Post Date:August 13, 2019 9:00 a.m.

Public safety message from St. Louis Park Police Chief Mike Harcey:
Hands-free law helps address distracted driving

According to the Minnesota Safety Council, distracted driving accounts for one-fourth of all vehicle crashes and one-fifth of all fatalities on the road. We have seen the impact of distracted driving in our community and many tragedies have occurred across the state as a result of distracted driving. To begin to address the issue of distracted driving, the Hands-Free Minnesota law took effect earlier this month. The new law allows the use of a cell phone as long it is done hands-free.
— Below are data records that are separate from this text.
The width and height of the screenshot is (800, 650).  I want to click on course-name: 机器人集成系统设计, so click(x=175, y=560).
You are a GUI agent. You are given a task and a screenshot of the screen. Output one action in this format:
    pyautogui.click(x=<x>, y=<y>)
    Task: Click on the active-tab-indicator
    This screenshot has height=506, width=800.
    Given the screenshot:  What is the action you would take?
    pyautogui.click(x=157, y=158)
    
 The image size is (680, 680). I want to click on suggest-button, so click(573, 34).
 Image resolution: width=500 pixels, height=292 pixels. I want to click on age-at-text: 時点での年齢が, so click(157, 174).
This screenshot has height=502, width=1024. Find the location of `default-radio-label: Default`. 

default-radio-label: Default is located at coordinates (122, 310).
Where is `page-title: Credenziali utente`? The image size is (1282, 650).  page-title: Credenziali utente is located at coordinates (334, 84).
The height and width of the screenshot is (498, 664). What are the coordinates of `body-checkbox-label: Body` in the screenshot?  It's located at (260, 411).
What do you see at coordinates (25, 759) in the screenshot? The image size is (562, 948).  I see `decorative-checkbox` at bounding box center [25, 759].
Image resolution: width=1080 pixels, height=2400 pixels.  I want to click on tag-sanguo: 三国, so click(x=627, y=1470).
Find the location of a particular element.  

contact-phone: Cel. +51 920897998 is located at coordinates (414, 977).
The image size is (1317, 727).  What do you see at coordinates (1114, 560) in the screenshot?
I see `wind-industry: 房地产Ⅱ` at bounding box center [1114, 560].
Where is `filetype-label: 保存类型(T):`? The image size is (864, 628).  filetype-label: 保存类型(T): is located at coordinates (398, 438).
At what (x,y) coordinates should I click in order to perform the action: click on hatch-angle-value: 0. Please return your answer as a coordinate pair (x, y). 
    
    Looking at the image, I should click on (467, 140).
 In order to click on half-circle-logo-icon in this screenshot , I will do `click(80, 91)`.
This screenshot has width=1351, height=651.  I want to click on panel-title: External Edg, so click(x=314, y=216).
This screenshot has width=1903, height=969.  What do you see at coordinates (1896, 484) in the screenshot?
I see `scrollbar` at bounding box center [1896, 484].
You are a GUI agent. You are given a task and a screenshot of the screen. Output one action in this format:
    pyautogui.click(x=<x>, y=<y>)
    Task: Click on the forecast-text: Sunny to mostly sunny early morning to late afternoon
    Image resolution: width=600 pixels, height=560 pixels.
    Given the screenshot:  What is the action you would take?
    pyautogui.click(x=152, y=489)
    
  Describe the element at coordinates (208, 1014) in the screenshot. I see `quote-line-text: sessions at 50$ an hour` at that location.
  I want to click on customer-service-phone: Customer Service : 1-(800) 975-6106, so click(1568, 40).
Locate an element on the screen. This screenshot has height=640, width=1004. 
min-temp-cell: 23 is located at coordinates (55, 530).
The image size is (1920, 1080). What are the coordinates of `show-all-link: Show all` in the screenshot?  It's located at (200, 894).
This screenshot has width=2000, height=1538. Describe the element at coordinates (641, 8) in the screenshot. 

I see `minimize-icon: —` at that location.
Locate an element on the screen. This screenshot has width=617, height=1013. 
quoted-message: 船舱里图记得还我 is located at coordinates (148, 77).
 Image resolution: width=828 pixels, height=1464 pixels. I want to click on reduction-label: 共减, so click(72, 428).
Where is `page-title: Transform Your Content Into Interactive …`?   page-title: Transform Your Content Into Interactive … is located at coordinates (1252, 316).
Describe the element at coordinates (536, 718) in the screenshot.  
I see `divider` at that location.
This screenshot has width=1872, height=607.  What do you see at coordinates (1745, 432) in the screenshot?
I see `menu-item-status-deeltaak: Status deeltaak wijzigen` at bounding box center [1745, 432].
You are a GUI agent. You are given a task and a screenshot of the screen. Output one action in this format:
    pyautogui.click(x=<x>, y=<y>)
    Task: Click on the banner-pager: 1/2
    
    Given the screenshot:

Drivers can use their cell phone to make calls, text, listen to music or podcasts and get directions, but only by voice commands or single-touch activation without holding the phone. GPS and other systems that can only be used for navigation are exempt from the hands-free law. Drivers may not use their phone at any time for video calling, video live-streaming, Snapchat, gaming, looking at video or photos stored on the phone, using non-navigation apps, reading texts and scrolling or typing on the phone.

It’s important to remember that at no time may a driver hold the phone in their hand unless it’s to obtain emergency assistance, if there is an immediate threat to life and safety, or when in an authorized emergency vehicle while performing official duties.

While the new law is an important first step towards safer roads for everyone, remember that hands-free doesn’t mean risk-free. In order to stay safe, keep your eyes on the road, your hands on the wheel and your mind on driving.

St. Louis Park Police Department officers will be enforcing the new law and we will continue to encourage everyone to stop all distractions while driving. Offenders may receive a citation. First-time offenders will pay a fine of $50 plus court fees, and every additional offense could result in a $275 fine plus fees. The fines are set by state law, not by the City of St. Louis Park.